Spanish Prime Minister Pedro Sanchez’s Socialist party on February 7 asked parliament to set up an expert committee to investigate child sex abuse within the Catholic Church.
Until now, there has never been an official investigation into alleged abuse by members of the clergy, either by the government in Madrid or by the Spanish church itself.
The committee – made up of “experts, representatives of victims’ associations, clergy and public officials” – would compile “the most comprehensive” study of the issue, party spokesman Hector Gomez told reporters.
The panel would report to the state ombudsman.
The aim was to “address an issue which we can no longer afford to ignore . . . while also demonstrating maximum empathy and fairness to the victims,” said Socialist lawmaker Carmen Calvo.

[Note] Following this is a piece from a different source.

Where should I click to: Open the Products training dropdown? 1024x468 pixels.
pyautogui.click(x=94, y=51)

With a total absence of official figures on child sex abuse within the Spanish church, El Pais newspaper began investigating allegations in 2018 and has since received details of 1,246 cases, some dating back to the 1930s.

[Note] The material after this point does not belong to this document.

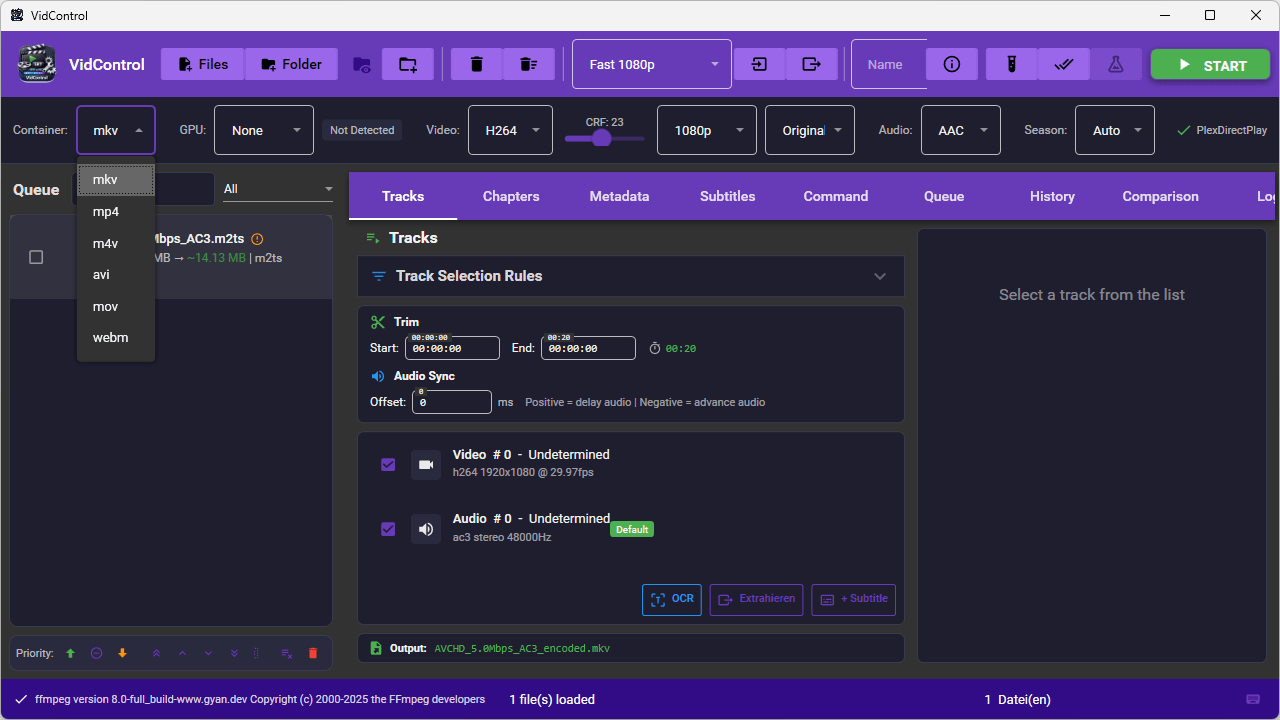Tick the queue file's checkbox
Viewport: 1280px width, 720px height.
point(36,257)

The Church, which has ruled out any exhaustive investigation and says it has implemented abuse protocols and set up local offices for complaints, has only recognised 220 cases over the past 20 years.
But the situation appears to be changing in this historically religious country, where some 55 percent of the population identifies as Roman Catholic and where 1.5 million children study in some 2,500 Catholic schools.
The government will contact “the Catholic Church to ask for its cooperation” with the committee given that “in other countries, it has been the Church itself that has taken the initiative, as in France”, said Calvo who until last year was one of Sanchez’s deputies.
Last week, Spain’s parliament agreed to consider another request to open an inquiry into such abuses at the request of Podemos, the hard-left partner in Sanchez’s left-wing coalition, and two other parties.
At the time, the Socialists said they would not block the idea, but appeared to be more interested in the idea of creating an independent expert committee, as happened in Australia and the Netherlands.
Gomez said he was optimistic the Socialist proposal would be backed by Podemos and the other parties and would be able to begin operating “as soon as possible”.
Only one of the two proposals will go ahead, and to move forward, will need to be voted through a plenary session by a simple majority of lawmakers. No date has yet been set for any such vote.
The political impetus for an investigation came after Catalan writer Alejandro Palomas went public for the first time about being abused when he was eight by a priest at his school.